Nanoporous (or mesoporous) silica materials have been extensively investigated as a novel biomaterial in the last few years, especially with regard to bone tissue engineering. Due to their high specific surface areas, capability for chemical modification, and their large pore volumes, nanoporous silica nanoparticles (NPSNPs) are of tremendous interest as drug delivery systems. In this study, we describe the immobilization of the bone growth factor BMP2 on NPSNPs in biologically relevant amounts, using coupling via an aminosilane linker.
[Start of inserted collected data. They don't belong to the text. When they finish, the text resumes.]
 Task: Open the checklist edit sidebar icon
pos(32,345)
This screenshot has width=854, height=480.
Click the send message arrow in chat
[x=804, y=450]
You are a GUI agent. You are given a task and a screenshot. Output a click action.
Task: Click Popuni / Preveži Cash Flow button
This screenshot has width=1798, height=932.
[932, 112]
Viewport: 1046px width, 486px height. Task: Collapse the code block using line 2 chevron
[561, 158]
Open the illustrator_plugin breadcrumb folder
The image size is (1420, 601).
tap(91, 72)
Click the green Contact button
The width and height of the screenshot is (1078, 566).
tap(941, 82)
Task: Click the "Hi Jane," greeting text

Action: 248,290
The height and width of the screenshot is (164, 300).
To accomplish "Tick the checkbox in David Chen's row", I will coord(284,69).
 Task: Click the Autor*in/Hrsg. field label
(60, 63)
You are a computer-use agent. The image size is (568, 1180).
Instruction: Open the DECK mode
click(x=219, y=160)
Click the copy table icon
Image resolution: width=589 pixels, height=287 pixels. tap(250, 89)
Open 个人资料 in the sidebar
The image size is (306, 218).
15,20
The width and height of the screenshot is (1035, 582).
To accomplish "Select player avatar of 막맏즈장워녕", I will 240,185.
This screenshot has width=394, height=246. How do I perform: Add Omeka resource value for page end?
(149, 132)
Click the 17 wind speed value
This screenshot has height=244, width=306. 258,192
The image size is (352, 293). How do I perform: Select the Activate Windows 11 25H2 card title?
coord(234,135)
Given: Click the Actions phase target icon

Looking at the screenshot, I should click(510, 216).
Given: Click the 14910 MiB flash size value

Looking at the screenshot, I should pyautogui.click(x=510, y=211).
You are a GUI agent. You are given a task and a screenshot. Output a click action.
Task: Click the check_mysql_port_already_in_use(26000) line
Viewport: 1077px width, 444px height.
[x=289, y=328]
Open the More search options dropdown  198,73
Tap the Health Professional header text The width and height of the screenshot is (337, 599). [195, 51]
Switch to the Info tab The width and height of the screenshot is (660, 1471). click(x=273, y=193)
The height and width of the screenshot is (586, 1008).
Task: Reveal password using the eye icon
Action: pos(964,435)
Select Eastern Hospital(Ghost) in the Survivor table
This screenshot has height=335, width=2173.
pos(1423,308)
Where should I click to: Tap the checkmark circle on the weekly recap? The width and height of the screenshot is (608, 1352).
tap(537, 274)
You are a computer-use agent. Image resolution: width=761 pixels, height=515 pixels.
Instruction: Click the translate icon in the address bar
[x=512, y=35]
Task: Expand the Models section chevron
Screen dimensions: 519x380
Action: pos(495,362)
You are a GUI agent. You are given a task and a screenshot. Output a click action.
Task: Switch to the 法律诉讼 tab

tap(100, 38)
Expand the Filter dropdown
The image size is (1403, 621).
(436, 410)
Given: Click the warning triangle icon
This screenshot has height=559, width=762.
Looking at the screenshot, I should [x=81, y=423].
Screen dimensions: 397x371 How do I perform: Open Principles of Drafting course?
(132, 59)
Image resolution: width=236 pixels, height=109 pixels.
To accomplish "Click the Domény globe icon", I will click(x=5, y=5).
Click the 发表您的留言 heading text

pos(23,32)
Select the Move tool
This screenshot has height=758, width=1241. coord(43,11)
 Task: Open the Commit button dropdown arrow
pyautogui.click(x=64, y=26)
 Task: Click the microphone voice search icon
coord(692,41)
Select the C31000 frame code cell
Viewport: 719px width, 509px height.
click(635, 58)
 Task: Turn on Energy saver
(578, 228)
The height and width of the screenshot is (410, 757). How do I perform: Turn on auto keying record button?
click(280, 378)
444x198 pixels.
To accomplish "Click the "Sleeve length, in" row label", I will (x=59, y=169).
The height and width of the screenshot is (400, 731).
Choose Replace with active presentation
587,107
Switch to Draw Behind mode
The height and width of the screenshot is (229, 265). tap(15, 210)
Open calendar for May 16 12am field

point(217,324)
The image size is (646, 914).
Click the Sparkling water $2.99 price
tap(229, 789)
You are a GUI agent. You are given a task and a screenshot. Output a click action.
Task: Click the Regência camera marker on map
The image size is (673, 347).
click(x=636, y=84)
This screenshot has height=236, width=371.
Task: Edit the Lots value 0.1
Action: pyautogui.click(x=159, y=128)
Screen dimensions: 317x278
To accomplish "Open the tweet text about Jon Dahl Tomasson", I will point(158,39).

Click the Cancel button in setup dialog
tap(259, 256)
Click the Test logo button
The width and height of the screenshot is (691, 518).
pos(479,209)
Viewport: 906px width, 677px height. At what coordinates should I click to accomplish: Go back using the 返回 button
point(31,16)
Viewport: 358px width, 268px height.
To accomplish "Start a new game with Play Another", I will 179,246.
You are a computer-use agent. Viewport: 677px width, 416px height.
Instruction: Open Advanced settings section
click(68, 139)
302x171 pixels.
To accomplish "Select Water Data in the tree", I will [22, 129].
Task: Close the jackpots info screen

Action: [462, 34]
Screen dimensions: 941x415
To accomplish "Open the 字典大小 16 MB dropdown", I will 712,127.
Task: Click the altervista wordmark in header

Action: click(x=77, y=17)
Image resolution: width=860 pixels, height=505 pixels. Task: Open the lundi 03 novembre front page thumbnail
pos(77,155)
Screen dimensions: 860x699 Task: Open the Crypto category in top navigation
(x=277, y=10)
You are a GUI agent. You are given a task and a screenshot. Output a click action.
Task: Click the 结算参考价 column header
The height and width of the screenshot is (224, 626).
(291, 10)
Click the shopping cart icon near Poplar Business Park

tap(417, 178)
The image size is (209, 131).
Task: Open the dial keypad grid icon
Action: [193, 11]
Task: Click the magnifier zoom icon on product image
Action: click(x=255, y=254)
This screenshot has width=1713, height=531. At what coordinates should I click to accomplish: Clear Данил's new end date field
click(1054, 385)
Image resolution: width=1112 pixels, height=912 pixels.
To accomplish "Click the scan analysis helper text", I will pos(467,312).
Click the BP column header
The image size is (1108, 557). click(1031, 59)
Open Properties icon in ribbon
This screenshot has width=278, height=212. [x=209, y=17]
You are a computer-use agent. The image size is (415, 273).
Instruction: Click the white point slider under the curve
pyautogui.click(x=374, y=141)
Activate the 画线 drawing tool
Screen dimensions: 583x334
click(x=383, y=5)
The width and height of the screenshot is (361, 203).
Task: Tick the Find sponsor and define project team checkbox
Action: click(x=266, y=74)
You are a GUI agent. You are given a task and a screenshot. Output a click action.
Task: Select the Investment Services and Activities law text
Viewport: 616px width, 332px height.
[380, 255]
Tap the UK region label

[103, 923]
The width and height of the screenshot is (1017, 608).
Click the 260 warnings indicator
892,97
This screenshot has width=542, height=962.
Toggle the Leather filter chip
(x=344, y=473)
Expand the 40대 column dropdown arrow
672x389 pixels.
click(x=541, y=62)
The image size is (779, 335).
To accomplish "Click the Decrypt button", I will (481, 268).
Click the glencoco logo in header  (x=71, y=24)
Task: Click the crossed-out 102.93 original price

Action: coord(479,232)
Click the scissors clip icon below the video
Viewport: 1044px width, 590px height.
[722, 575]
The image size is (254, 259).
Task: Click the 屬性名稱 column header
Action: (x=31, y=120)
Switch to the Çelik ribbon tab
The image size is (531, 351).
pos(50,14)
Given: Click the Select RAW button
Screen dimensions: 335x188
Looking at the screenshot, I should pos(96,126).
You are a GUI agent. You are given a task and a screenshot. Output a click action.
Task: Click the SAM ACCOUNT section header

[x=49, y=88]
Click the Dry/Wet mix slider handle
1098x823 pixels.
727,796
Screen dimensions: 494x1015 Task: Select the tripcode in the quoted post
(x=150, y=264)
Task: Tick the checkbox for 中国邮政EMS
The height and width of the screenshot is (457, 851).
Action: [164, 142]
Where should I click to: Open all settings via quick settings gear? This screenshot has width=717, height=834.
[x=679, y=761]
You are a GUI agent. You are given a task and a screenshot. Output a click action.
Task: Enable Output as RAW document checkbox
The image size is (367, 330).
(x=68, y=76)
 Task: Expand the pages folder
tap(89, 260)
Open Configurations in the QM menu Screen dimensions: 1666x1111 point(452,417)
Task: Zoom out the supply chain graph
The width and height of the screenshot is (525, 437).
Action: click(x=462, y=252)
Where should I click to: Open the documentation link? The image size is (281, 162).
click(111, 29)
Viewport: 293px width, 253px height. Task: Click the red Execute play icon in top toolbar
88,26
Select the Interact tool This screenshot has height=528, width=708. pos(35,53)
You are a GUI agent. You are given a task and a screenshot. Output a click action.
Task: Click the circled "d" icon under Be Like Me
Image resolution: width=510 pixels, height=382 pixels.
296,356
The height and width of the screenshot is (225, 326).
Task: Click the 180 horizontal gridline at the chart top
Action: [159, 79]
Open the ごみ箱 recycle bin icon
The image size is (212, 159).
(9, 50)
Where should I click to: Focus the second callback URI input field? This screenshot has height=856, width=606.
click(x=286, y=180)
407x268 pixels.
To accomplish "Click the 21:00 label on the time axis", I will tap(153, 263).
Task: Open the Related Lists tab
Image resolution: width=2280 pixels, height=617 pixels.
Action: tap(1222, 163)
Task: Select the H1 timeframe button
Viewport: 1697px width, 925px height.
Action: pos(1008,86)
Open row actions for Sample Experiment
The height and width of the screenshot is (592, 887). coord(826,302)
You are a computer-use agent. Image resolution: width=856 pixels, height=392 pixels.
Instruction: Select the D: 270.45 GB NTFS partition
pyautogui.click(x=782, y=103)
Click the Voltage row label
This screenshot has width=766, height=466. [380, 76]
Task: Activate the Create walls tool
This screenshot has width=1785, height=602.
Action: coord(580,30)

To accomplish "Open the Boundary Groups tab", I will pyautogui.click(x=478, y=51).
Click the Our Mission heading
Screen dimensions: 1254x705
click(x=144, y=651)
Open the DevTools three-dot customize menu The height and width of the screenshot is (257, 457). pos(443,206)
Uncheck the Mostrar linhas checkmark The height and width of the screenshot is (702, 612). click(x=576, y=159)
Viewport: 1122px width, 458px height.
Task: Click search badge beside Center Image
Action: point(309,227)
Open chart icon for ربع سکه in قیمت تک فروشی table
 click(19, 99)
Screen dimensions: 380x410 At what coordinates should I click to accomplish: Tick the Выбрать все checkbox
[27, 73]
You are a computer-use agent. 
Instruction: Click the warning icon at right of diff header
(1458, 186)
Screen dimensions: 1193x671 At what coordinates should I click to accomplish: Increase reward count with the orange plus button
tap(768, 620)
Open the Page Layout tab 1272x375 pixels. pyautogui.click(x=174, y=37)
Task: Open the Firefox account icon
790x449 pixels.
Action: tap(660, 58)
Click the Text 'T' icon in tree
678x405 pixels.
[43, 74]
The amount of BMP2 loaded onto NPSNPs was determined using two different methods. The biocompatibility of NPSNPs was tested with different cell lines upon exposure to different particle concentrations. Whereas standard cell types (HepG2, NIH3T3) are relatively insensitive against NPSNPs, adMSC cells (adipose-derived human mesenchymal stem cells) show a somewhat reduced viability. adMSC cells were also used to test for the osteoinductive effect of the BMP2-carrying NPSNPs. Histological staining reveals the osteogenic differentiation of the human mesenchymal stem cells. Even BMP-free amino-modified NPSNPs show a certain osteoinductive effect, which is however significantly stronger with immobilized BMP2 and can furthermore be enhanced by supplemental dexamethasone. We therefore suggest that NPSNPs carrying BMP2 are suitable for application in bone tissue engineering, e.g. in the construction of scaffolds.